Work request
Repeat precisely the line in which "Select the blue" occurs and all lines that follow it in the entries below. Pictures must be omitted.

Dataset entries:
'''
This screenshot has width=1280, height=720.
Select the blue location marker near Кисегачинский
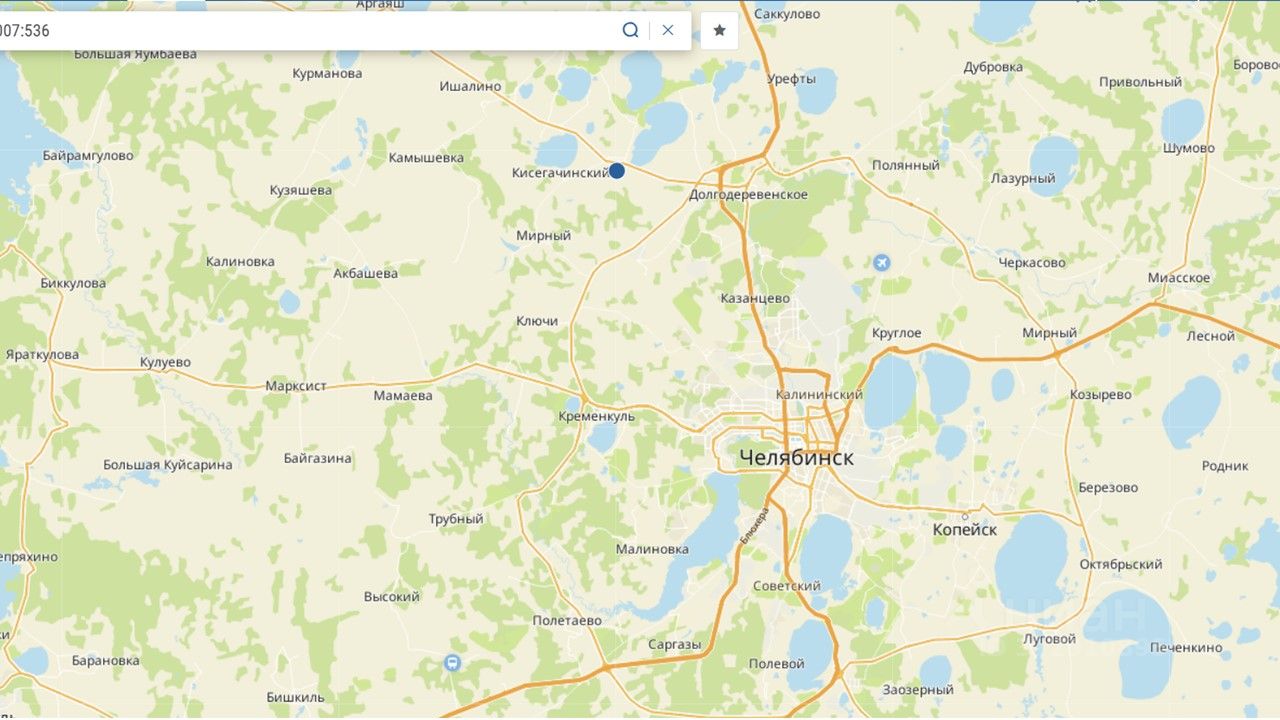pos(617,171)
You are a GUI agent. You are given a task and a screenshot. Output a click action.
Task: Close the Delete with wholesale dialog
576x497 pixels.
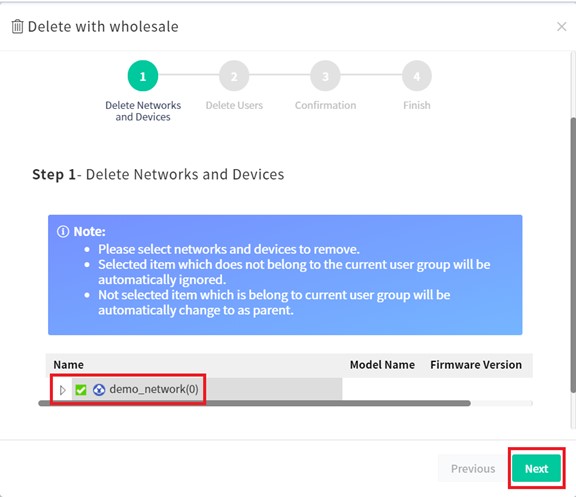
'''
Exercise answer
Select the blue location marker near Кисегачинский
pos(617,171)
You are a GUI agent. You are given a task and a screenshot. Output a click action.
Task: Close the Delete with wholesale dialog
576x497 pixels.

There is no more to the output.